=== Selected excerpt ===
My life is pretty hectic at the moment. Besides caring for my 98 year-old mom, there’s my play to worry about and preparations for my move to a retirement center. When I saw my calendar for the upcoming week, I threw up my hands. “Oh no. Not another lunch, coffee, movie!” At my age, I should be thrilled friends want to spend time with me but at the moment, sleep provides me with my only chance to be alone.
Needing more “me” space, I decided to squeeze meditation into my life, hoping I’d feel less frantic. I have meditated off and on for years but an article in Scientific American Mind convinced me to renew my practice. “(Is Mindfulness Good Medicine?” by Hal Arkowitz and Scott L. Lilienfeld, Scientific American Mind, September/October, 2014 pg. 74) Now, for 15 minutes, I sit down to clear my head twice a day.
So far, the effects have been discouraging. When I pause to concentrate on the moment, my body starts to itch — the nose, the ear, my right toe, in no special order. If I’m not thinking about controlling my itching, I’m wondering if I’ve forgotten to turn off my oven, or if I’ve left the hose running in the garden. So far, what I’ve learned about clearing my thoughts is that I become exposed to my inner insecurities. Should I have discussed my colonoscopy with my friend at lunch? What was that look on my neighbor’s face when I gave her a salon coupon to remove facial hair?
=== Supplied data ===
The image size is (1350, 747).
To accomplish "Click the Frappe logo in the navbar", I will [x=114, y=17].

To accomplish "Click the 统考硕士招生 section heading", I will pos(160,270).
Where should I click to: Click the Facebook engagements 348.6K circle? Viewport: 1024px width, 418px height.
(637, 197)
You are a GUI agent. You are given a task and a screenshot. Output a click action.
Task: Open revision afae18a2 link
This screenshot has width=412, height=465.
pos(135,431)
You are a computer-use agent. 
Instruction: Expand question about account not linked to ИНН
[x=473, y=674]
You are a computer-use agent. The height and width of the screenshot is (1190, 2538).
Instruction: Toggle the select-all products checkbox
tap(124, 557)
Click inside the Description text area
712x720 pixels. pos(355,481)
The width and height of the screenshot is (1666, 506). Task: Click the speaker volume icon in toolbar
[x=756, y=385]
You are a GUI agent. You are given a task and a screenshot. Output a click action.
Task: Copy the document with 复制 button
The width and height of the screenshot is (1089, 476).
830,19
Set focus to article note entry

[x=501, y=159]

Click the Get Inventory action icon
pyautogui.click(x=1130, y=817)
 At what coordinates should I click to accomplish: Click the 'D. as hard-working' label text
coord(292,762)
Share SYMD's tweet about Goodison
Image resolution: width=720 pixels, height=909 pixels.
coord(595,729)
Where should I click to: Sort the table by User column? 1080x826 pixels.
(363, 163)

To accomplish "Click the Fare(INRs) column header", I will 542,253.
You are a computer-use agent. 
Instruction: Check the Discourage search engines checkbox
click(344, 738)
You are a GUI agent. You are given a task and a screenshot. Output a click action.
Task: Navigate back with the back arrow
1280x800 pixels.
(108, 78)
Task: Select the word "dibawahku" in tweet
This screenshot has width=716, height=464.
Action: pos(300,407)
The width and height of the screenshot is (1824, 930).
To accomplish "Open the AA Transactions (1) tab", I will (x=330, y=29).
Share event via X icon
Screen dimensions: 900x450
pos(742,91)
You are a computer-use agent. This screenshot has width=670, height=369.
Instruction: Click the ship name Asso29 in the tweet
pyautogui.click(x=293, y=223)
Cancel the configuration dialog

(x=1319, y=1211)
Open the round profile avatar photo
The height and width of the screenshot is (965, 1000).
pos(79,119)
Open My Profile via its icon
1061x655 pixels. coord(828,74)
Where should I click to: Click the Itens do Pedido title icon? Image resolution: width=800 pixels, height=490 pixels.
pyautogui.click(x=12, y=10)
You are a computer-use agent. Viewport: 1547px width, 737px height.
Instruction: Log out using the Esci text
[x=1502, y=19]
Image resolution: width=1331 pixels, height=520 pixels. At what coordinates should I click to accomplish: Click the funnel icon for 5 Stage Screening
===
Pick up the personal piece about returning to meditation after its last sentence and continue it in the same voice.

#### Task result
To be honest, so much about meditation is a mystery to me. What’s the difference between being mindful and mindless, for example? Why is an empty brain better than one stuffed with ideas? Is the hose running in my garden? No, I have to stop thinking about that.
When I was a child my father promised if I ate spinach, I’d be as strong as Popeye. Well, my bowels are green but my thighs are still flabby. How can I be sure meditation won’t be a similar disappointment?
Enough of this sitting! I need to check that hose in my garden. If I want an empty mind, I’ll wait for dementia to catch up with me.